Se podría argumentar a favor de la candidatura de Lavagna que, atendiendo a la crisis de los partidos opositores, una candidatura bien plantada podría llegar a ser un buen punto de partida para empezar a organizar a la oposición. Todo puede ser posible, incluso la candidatura de Lavagna, pero creo que si así fuera, lo que no se puede ignorar son las exigencias centrales de la política: programas, equipos de trabajo, etc, etc. ¿Están dispuestos los actuales soportes de la candidatura de Lavagna a producir una importante reforma en el Estado que termine con el clientelismo, que reforme la educación, que establezca pautas centrales de desarrollo económico? Me podrán decir que sí, pero esa respuesta afirmativa habrá que demostrarla y habrá que probar que efectivamente los soportes reales de la candidatura de Lavagna, tradicionalmente vinculados a las formas más tradicionales de hacer política, están dispuestos a hacer casi lo contrario de lo que vienen haciendo desde hace cuarenta años.

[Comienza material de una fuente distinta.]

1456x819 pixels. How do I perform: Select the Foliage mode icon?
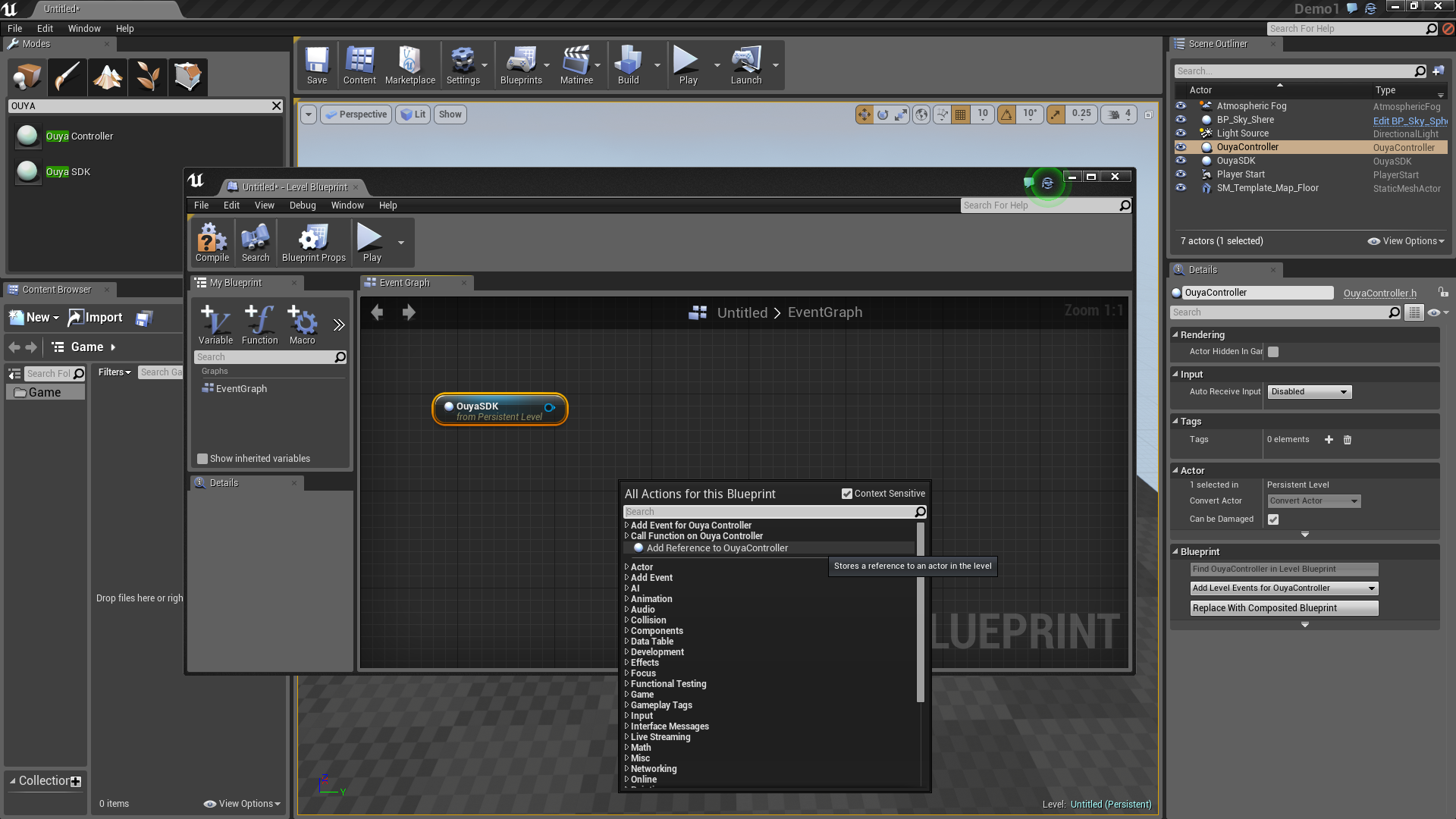(x=147, y=77)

¿Una oposición tiene la obligación de ganar? Toda oposición política que se precie de tal aspira al poder, ya que de no ser así sería una corriente testimonial pero no una oposición cuyo destino es ser en algún momento oficialismo. Aspirar al poder es legítimo, pero esto no quiere decir que hay que ganar las elecciones al otro año. Hay partidos o coaliciones que ganaron elecciones y a los pocos meses volvieron al llano porque no sabían qué hacer con el poder; hay partidos, como el «pete» de Brasil o el Frente Amplio de Uruguay, que perdieron muchas elecciones pero mientras tanto iban ganando experiencia y representación territorial.
Lo que importa, en todo caso, son las corrientes sociales, los proyectos nacionales, los ideales que se discuten. Siempre es preferible una fuerza modesta que se proponga ir creciendo sobre bases firmes y no una operación mediática que instale a un candidato en el poder y que, al otro día, ese candidato regrese al llano cubierto de vergüenza o transformado en un cadáver político.

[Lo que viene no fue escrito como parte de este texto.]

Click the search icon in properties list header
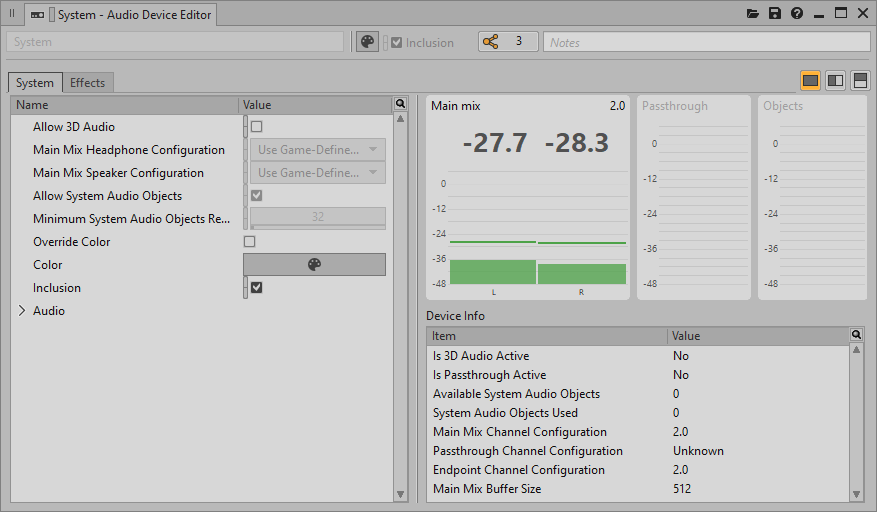 click(x=400, y=104)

Siempre es preferible la construcción colectiva que el alineamiento detrás de un líder o, algo peor que un líder, de una imagen mediática, construida por encima o por debajo de los partidos políticos históricos, quienes suponen que se van a redimir por ese camino.
Los liderazgos siempre son importantes, pero las supuestas «invenciones creativas» sobre la base de candidatos independientes y partidos debilitados no dan garantías, por más que muchos se ilusionen creyendo que por la vía de un candidato milagroso los partidos pueden resolver los problemas que los hundieron en la crisis, sin interrogarse sobre la causa que provocó la crisis y, por el contrario, premiando a quienes de una manera seguramente no deliberada fueron los responsables de esa crisis.
El propio Lavagna ha dicho que hay que esperar, porque es conciente que constituirse como líder opositor o pretender ganar la presidencia de la nación es algo mucho más difícil que una operación mediática o una conferencia de prensa con políticos muy respetables en lo suyo pero que, convengamos, no son los mejores referentes para quienes se proponen construir algo nuevo hacia el futuro.
De todos modos, lo que la candidatura de Lavagna -o el rumor sobre su candidatura- ha venido a poner en evidencia, son los malos reflejos del gobierno. También contribuye a derrumbar la ilusión oficialista de que ellos son los únicos actores políticos y el resto es una suma de minorías fragmentadas.
En los últimos días el gobierno ha debido soportar que los socialistas le digan que «no» a su oferta y que Lavagna amenace con su candidatura. Esto en una democracia normal a nadie le debería llamar la atención, pero en las condiciones de la Argentina, con un gobierno que cada vez parece soportar menos las disidencias, es un dato importante a tener en cuenta, sobre todo para quienes aspiran a realizar sueños hegemónicos.